— start Given text —

As an employer, you might want to put ‘restraint of trade’ clauses in your employment contract. This prevents former employees from working for a business competitor. In addition, these clauses may also protect your businesses’ interests and trade secrets. However, including a restraint of trade clause in your contract does not necessarily mean it is legally enforceable. To decide when the clause becomes enforceable, a court will try to balance your legitimate and reasonable business interests with your employee’s right to seek employment. This article will explain what a restraint of trade clause is and how a court is likely to decide whether to enforce one. 

What is a Restraint of Trade Clause?

A restraint of trade clause seeks to restrict employees from working for a competitor when their employment ends. Typically, these clauses operate for a particular period. As well as preventing the employee from joining another business. A restraint of trade clause may also seek to prohibit them from starting their own competing business. 

A restraint of trade clause is usually a cascading clause. These clauses ‘cascade’ through several options for the court to enforce. An example of a cascading clause is “This employee must not engage with any competitor of the company after termination of their employment for:

  • 12 months, or if that is deemed unenforceable; 
  • 6 months, or if that is deemed unenforceable; 
  • 3 months.

— end Given text —
— start Collected data —

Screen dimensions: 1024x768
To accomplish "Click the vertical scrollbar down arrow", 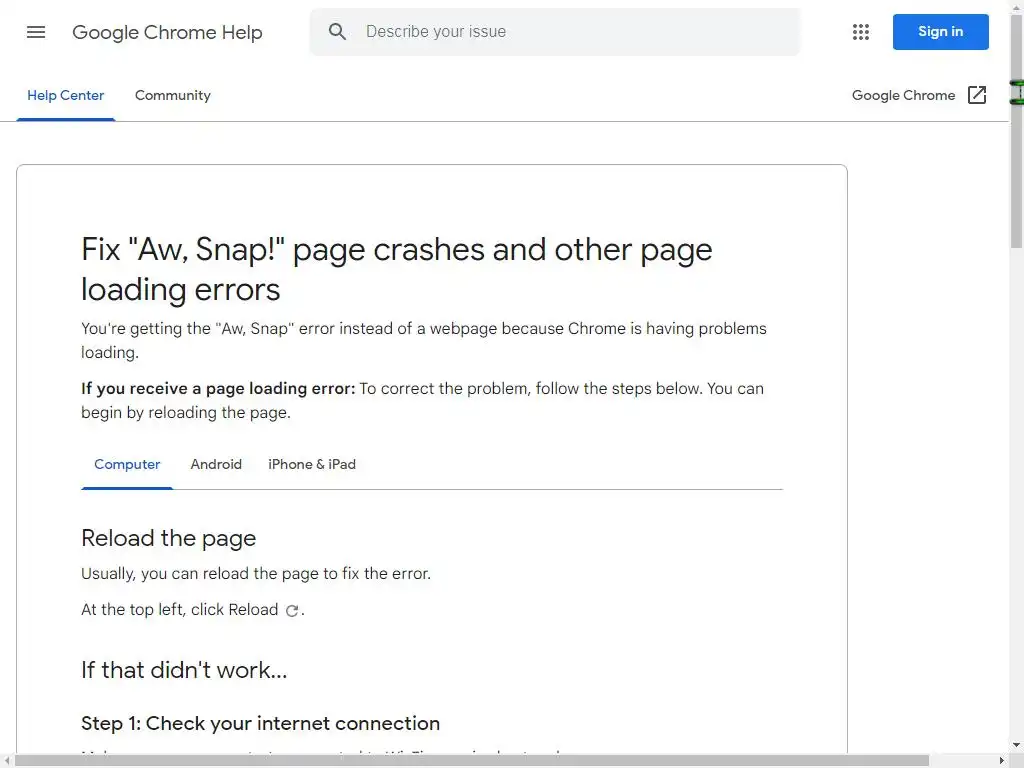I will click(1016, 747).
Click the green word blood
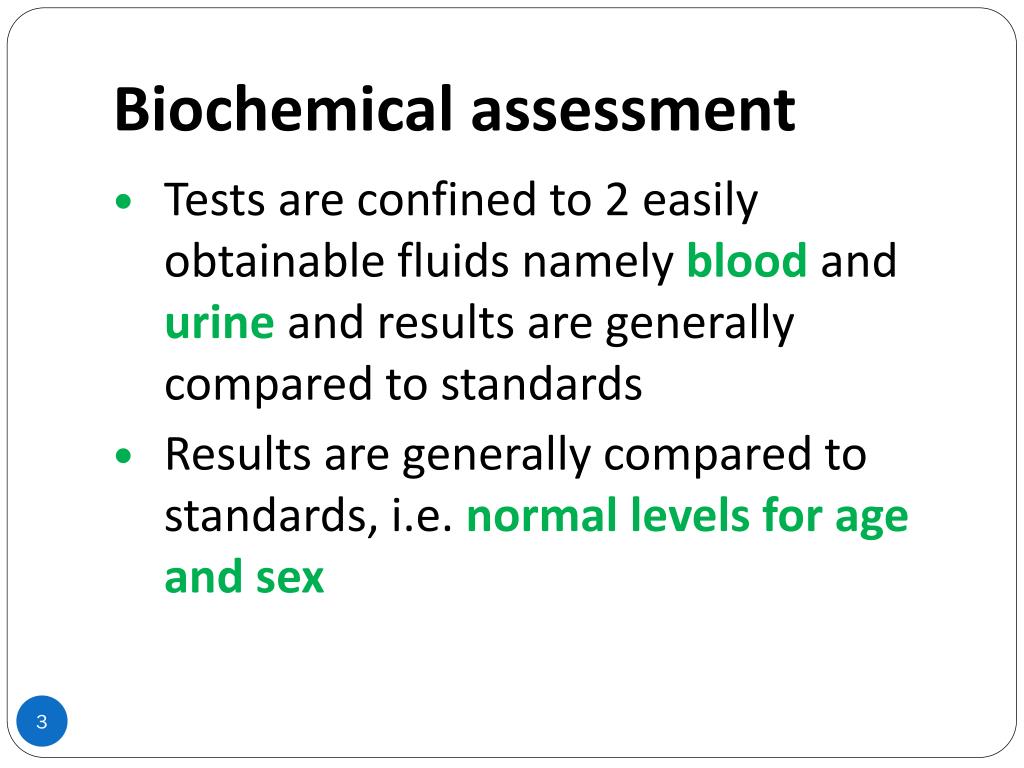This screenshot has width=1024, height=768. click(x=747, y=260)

— end Collected data —

Work to do -
**a.** In the restraint of trade text, what does a court try to balance when deciding whether to enforce such a clause?
**b.** Return, word for word, the part of the restraint of trade text between "As an employer, you" and "to enforce one.", inclusive.

Expected responses -
**a.** The employer's legitimate and reasonable business interests against the employee's right to seek employment.

**b.**
As an employer, you might want to put ‘restraint of trade’ clauses in your employment contract. This prevents former employees from working for a business competitor. In addition, these clauses may also protect your businesses’ interests and trade secrets. However, including a restraint of trade clause in your contract does not necessarily mean it is legally enforceable. To decide when the clause becomes enforceable, a court will try to balance your legitimate and reasonable business interests with your employee’s right to seek employment. This article will explain what a restraint of trade clause is and how a court is likely to decide whether to enforce one.